The answer must be the lines from the one containing "Festival Of House (48, 1274)" through the last line of the data below, copied exactly, with nothing else.

Given entries =
"""

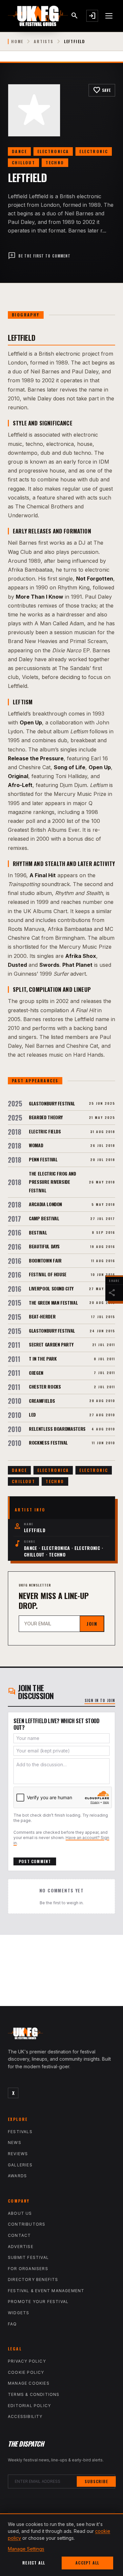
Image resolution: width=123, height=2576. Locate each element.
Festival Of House (48, 1274)
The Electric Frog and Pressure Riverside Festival (52, 1182)
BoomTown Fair (45, 1260)
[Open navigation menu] (109, 16)
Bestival (38, 1232)
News (14, 2142)
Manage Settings (26, 2549)
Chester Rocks (45, 1386)
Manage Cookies (29, 2383)
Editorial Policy (29, 2405)
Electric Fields (45, 1131)
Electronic (93, 151)
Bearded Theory (46, 1117)
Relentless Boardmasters (57, 1428)
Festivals (20, 2131)
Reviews (18, 2153)
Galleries (20, 2164)
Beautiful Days (44, 1246)
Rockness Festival (48, 1442)
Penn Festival (43, 1159)
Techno (55, 162)
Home (17, 41)
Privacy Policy (27, 2361)
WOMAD (36, 1145)
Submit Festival (28, 2257)
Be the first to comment (39, 256)
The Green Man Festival (53, 1302)
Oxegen (36, 1372)
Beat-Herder (42, 1316)
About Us (20, 2213)
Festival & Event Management (46, 2290)
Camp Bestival (44, 1218)
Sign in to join (100, 1700)
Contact (19, 2235)
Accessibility (25, 2416)
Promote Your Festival (38, 2301)
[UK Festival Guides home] (61, 2035)
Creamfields (42, 1400)
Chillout (23, 162)
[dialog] (61, 2544)
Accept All (87, 2562)
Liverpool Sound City (51, 1288)
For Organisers (28, 2268)
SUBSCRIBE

"""

Exercise solution =
Festival Of House (48, 1274)
The Electric Frog and Pressure Riverside Festival (52, 1182)
BoomTown Fair (45, 1260)
[Open navigation menu] (109, 16)
Bestival (38, 1232)
News (14, 2142)
Manage Settings (26, 2549)
Chester Rocks (45, 1386)
Manage Cookies (29, 2383)
Editorial Policy (29, 2405)
Electric Fields (45, 1131)
Electronic (93, 151)
Bearded Theory (46, 1117)
Relentless Boardmasters (57, 1428)
Festivals (20, 2131)
Reviews (18, 2153)
Galleries (20, 2164)
Beautiful Days (44, 1246)
Rockness Festival (48, 1442)
Penn Festival (43, 1159)
Techno (55, 162)
Home (17, 41)
Privacy Policy (27, 2361)
WOMAD (36, 1145)
Submit Festival (28, 2257)
Be the first to comment (39, 256)
The Green Man Festival (53, 1302)
Oxegen (36, 1372)
Beat-Herder (42, 1316)
About Us (20, 2213)
Festival & Event Management (46, 2290)
Camp Bestival (44, 1218)
Sign in to join (100, 1700)
Contact (19, 2235)
Accessibility (25, 2416)
Promote Your Festival (38, 2301)
[UK Festival Guides home] (61, 2035)
Creamfields (42, 1400)
Chillout (23, 162)
[dialog] (61, 2544)
Accept All (87, 2562)
Liverpool Sound City (51, 1288)
For Organisers (28, 2268)
SUBSCRIBE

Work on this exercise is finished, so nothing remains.